Suatu asas yang dipakai untuk menyelesaikan permasalahan manusia berdasarkan akal manusia semata dan menegasikan aturan agama dalam penyelesaiannya. Sehingga banyak menimbulkan banyak kekacauan dalam solusi yang diperolehnya. Solusi sistem kapitalis sekuler tidak bersifat solutif, pasti menyisakan masalah baru dan bersifat spekulatif.
Lihatlah dari sumber pemasukan dana pemerintah yang utama mengambil dari pajak. Semua sektor terkena pajak, yang sebenarnya sangat memberatkan, terutama bagi warga kelas menengah dan miskin. Bagaimana mau bayar pajak, buat makan saja susah, ini keluhan sebagian masyarakat kita, yang faktanya memang banyak hidup digaris kemiskinan.
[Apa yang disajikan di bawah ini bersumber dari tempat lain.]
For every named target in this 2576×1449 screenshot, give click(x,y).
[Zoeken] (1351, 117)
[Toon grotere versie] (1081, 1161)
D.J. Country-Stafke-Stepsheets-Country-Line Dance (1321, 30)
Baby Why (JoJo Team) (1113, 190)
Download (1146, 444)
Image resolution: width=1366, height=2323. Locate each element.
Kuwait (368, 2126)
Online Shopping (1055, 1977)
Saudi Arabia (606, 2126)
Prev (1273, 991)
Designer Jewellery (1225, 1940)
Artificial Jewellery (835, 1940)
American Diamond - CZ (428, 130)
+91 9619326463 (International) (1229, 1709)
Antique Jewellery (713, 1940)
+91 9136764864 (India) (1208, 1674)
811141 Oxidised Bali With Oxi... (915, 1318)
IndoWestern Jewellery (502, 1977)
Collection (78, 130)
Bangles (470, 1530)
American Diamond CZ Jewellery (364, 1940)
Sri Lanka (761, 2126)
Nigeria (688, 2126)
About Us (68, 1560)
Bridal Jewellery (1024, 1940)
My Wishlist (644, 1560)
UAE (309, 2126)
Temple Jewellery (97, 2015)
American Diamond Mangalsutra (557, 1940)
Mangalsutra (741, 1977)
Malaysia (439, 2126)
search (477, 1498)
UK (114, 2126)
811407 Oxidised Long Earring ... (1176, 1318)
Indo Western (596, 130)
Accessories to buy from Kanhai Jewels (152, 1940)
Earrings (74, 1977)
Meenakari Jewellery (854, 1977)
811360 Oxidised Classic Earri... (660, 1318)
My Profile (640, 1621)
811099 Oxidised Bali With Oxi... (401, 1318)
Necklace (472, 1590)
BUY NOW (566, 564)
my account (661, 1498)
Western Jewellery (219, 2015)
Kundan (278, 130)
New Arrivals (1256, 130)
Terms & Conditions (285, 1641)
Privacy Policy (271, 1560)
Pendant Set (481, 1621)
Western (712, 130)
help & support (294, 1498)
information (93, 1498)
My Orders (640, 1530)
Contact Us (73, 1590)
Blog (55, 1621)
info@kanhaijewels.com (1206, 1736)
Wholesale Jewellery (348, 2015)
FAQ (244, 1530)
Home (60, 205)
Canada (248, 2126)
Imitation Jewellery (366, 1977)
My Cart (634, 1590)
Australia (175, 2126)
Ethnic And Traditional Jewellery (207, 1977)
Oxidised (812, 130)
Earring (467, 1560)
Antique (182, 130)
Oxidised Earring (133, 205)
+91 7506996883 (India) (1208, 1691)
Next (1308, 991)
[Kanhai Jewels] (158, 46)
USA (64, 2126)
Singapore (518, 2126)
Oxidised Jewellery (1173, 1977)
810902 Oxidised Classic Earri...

Kesalahan pengambilan sumber utama pemasukan dana bagi pemerintah selanjutnya adalah kesalahan pengembangan dalam sektor budaya dan pariwisata. Pemerintah sibuk mengembangkan sektor budaya dan pariwisata, sampai bisnis esek-esek prostitusi pun diperbolehkan diwilayah yang dilokalisasi. Hal ini menyebabkan masyarakat menjadi sakit, dan untuk mengobati masyarakat yang sakit perlu dana yang sangat besar pula. Sungguh sangat tidak efisien.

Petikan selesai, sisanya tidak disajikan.